• [Page extract]
Start of Block

A final report on a review of business rates has been postponed until autumn, the government has confirmed.
The latest delay to the outcome of a consultation announced in last year’s spring Budget has led to accusations of Chancellor Rishi Sunak “kicking the issue down the road”.
Postponing the report – in a move that was leaked to national press yesterday – would allow time for economic certainty to grow, the Treasury said today. An interim report, including a summary of responses to the consultation, which closed in October, would now be published on 23 March.
It follows repeated calls from industry for the government to hasten business rates reform to save struggling retailers.
“We seem to have a chancellor who has followed in a long line of chancellors in kicking the issue of business rates down the road,” said Colliers head of business rates John Webber.
“The government has delayed its announcement four times in the past year. We were supposed to hear in the autumn, then in the new year, then in the Budget and now it’s the autumn again.”
Eighteen retail leaders including the CEOs of Tesco, Asda and Morrisons wrote to Sunak earlier this month urging him to use the Budget on 3 March to “commit to fundamental reform of business rates focused on reducing the burden on retailers”.
Sunak is expected to announce in the Budget an extension to the year-long business rates holiday for retail, hospitality and leisure. The relief was this week extended in Scotland for another year, until April 2022, but currently remains set to expire on 31 March 2021 in England.
The Grocer revealed last month Scotland’s extended business rates relief is to be application-based to avoid major supermarkets automatically receiving it.

End of Block

• [Required actions]
- A) For each statement below, say whether the business rates article agrees with it, answering yes or no and quoting the words of the article that decide it. (i) An interim report is due to be published on 23 March. (ii) Scotland extended its business rates relief until April 2021. (iii) Twenty retail leaders wrote to Sunak urging reform.
- B) Output the passage of the business rates article from "It follows repeated" up to and including "rates John Webber.", copied word for word.

• [Exercise data]
Start of Block

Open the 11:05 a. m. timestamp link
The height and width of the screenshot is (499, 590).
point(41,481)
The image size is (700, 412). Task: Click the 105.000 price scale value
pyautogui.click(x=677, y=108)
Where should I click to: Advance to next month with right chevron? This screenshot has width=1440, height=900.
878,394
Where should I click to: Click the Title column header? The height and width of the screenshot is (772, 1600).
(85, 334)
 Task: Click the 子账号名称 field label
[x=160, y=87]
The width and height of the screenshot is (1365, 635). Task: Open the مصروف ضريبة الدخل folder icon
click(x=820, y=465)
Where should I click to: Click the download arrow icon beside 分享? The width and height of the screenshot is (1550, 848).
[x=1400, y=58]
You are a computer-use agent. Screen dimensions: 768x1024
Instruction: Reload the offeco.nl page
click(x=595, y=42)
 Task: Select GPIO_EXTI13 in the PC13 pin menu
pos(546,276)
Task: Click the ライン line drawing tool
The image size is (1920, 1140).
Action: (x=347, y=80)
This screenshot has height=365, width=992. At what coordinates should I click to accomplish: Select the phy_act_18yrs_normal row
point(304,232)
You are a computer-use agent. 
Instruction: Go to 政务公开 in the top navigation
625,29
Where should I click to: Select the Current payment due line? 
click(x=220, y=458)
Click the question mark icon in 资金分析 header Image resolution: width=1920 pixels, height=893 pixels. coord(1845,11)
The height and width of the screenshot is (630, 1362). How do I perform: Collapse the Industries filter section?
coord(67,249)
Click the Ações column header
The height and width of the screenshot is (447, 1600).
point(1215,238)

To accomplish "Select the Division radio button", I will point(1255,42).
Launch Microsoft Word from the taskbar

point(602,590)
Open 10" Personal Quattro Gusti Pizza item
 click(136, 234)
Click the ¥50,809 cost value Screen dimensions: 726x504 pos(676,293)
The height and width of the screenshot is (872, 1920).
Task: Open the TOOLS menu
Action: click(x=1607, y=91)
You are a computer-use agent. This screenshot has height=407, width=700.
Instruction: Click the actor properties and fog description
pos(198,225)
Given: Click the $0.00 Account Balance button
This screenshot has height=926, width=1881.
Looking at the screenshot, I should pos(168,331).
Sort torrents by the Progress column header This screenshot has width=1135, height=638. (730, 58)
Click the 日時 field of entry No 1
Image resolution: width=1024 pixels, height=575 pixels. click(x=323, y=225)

End of Block

• [Exercise responses]
- A)
(i) Yes: "An interim report, including a summary of responses to the consultation, which closed in October, would now be published on 23 March."
(ii) No: "The relief was this week extended in Scotland for another year, until April 2022"
(iii) No: "Eighteen retail leaders including the CEOs of Tesco, Asda and Morrisons wrote to Sunak"

- B)
It follows repeated calls from industry for the government to hasten business rates reform to save struggling retailers.
“We seem to have a chancellor who has followed in a long line of chancellors in kicking the issue of business rates down the road,” said Colliers head of business rates John Webber.